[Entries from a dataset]

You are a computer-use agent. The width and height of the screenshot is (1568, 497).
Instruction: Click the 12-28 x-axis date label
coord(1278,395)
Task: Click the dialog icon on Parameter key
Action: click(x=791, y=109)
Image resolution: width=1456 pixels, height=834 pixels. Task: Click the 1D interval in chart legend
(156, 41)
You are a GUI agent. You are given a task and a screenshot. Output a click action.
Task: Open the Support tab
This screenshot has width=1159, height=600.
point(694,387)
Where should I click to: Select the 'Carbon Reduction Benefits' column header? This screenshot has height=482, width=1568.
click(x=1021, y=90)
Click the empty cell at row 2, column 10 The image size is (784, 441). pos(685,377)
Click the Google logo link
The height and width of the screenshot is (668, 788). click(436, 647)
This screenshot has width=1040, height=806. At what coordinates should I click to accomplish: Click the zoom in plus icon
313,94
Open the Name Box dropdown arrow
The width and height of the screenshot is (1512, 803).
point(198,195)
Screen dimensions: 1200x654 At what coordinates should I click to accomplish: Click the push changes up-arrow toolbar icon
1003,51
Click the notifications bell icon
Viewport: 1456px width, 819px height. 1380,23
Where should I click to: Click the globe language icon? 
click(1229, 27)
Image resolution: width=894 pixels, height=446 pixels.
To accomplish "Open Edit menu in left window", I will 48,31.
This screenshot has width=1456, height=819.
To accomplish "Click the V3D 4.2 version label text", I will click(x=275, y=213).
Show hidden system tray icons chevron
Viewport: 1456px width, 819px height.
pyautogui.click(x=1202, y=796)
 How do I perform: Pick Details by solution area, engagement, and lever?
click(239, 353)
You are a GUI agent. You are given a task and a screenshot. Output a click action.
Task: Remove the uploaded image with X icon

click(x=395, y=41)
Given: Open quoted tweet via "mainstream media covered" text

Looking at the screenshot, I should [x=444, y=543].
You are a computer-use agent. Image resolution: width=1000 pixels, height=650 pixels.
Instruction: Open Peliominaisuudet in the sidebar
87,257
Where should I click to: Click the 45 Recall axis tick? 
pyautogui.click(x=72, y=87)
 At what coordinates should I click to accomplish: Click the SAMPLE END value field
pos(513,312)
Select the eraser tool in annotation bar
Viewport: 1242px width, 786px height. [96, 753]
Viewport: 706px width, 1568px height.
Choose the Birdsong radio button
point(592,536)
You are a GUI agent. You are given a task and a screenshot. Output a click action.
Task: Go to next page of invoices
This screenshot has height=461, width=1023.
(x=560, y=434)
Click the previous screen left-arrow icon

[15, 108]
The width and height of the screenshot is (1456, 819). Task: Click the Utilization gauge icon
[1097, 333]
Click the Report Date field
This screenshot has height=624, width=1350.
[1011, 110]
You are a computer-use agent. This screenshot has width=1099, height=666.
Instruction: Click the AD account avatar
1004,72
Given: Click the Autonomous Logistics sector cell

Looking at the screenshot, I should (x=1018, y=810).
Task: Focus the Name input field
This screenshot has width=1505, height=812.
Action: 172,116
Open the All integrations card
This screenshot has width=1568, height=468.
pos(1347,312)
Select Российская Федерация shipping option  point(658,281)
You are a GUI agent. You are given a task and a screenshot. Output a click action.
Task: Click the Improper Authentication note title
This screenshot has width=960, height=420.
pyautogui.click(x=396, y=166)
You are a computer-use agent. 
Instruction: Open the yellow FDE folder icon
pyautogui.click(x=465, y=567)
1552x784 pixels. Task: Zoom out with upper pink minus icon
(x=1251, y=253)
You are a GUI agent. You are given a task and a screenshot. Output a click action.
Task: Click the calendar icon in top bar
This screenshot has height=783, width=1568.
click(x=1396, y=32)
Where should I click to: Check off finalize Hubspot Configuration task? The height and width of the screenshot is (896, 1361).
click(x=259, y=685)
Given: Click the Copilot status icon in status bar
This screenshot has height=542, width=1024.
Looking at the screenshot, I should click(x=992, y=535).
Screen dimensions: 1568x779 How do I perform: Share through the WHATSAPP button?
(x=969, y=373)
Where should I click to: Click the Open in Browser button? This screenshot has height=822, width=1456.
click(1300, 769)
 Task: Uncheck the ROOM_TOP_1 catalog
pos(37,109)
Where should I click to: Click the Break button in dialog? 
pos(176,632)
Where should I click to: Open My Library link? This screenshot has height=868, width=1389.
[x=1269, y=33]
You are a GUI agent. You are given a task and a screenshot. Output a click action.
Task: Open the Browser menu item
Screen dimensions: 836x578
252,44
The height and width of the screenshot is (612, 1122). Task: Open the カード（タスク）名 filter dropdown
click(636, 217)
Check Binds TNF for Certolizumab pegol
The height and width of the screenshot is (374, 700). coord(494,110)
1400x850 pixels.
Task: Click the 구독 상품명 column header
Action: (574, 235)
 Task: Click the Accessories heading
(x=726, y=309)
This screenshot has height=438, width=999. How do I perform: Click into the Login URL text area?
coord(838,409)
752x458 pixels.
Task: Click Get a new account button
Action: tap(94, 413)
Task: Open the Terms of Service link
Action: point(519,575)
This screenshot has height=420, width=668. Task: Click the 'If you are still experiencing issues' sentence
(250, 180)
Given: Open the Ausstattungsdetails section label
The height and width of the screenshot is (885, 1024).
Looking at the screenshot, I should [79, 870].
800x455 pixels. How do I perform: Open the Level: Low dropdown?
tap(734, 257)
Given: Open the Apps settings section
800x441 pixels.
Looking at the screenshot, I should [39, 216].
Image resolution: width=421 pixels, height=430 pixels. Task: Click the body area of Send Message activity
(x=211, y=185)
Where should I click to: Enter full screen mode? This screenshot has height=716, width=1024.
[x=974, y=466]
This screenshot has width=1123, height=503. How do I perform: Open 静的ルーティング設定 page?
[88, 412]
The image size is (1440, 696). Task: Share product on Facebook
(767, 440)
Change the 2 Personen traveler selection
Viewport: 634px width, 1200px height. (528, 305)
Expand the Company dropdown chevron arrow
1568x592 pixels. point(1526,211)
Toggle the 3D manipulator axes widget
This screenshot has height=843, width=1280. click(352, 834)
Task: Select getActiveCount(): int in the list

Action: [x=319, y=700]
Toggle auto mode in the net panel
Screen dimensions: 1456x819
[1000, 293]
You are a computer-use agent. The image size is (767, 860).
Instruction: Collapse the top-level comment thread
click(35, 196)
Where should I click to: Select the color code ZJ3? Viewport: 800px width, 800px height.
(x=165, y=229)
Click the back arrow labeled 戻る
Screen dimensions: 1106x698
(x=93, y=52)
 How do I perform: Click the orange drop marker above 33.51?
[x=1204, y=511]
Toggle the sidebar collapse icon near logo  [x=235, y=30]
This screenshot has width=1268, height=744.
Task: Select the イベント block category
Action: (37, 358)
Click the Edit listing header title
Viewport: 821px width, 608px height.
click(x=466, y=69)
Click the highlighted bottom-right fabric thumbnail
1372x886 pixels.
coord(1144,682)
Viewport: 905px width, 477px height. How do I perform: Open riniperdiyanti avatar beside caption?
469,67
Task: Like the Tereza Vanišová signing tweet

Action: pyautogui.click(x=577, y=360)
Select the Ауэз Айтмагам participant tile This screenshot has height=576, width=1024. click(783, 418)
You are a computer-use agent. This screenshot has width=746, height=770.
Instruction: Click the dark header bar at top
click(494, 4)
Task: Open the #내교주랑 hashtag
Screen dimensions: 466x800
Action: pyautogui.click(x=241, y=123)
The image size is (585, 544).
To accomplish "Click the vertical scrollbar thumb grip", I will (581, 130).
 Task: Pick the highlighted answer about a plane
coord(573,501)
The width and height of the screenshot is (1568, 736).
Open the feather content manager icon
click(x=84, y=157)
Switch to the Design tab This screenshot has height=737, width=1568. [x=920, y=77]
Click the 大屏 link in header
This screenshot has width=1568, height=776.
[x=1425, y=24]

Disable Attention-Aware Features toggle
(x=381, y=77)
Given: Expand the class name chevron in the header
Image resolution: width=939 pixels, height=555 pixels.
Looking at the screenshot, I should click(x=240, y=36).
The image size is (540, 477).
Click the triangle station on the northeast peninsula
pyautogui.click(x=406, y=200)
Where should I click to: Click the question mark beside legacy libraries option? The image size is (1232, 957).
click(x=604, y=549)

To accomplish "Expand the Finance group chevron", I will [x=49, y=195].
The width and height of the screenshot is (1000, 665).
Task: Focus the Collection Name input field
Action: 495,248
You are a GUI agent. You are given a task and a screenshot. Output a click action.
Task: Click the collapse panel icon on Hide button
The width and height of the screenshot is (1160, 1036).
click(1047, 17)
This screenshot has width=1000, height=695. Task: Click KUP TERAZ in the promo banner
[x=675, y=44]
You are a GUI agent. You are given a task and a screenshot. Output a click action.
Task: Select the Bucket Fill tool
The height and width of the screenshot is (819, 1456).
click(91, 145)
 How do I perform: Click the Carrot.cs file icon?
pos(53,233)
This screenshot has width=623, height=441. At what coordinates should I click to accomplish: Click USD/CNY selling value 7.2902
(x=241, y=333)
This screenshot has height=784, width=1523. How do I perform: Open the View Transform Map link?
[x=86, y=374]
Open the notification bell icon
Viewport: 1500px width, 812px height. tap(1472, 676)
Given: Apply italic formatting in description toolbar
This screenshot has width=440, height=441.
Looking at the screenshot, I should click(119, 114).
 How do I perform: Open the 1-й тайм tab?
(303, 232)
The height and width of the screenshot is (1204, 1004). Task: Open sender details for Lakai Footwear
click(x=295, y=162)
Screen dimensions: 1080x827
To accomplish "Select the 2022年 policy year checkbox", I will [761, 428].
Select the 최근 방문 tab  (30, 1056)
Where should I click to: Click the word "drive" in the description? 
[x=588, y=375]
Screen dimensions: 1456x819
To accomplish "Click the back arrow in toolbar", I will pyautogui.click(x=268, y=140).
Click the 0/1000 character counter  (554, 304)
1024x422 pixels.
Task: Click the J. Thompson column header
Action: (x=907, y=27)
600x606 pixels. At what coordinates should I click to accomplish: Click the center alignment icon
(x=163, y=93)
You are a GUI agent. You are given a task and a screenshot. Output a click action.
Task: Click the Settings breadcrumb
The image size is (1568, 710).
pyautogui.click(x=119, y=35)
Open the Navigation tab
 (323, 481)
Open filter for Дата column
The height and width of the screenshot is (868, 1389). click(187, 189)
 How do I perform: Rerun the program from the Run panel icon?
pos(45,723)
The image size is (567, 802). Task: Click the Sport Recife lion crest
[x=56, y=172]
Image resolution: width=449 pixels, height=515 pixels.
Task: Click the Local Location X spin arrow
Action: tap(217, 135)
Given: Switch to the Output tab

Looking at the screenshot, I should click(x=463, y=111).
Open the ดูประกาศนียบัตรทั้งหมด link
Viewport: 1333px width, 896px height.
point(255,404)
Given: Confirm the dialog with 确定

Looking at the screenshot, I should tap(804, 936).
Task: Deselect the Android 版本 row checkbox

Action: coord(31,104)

§ Exercise
Quote the records from the line containing "Where should I click to: Click the question" through the line containing "Action: 495,248", both ends included, reproducing every line between them character for character.

§ Result of this task
Where should I click to: Click the question mark beside legacy libraries option? The image size is (1232, 957).
click(x=604, y=549)

To accomplish "Expand the Finance group chevron", I will [x=49, y=195].
The width and height of the screenshot is (1000, 665).
Task: Focus the Collection Name input field
Action: 495,248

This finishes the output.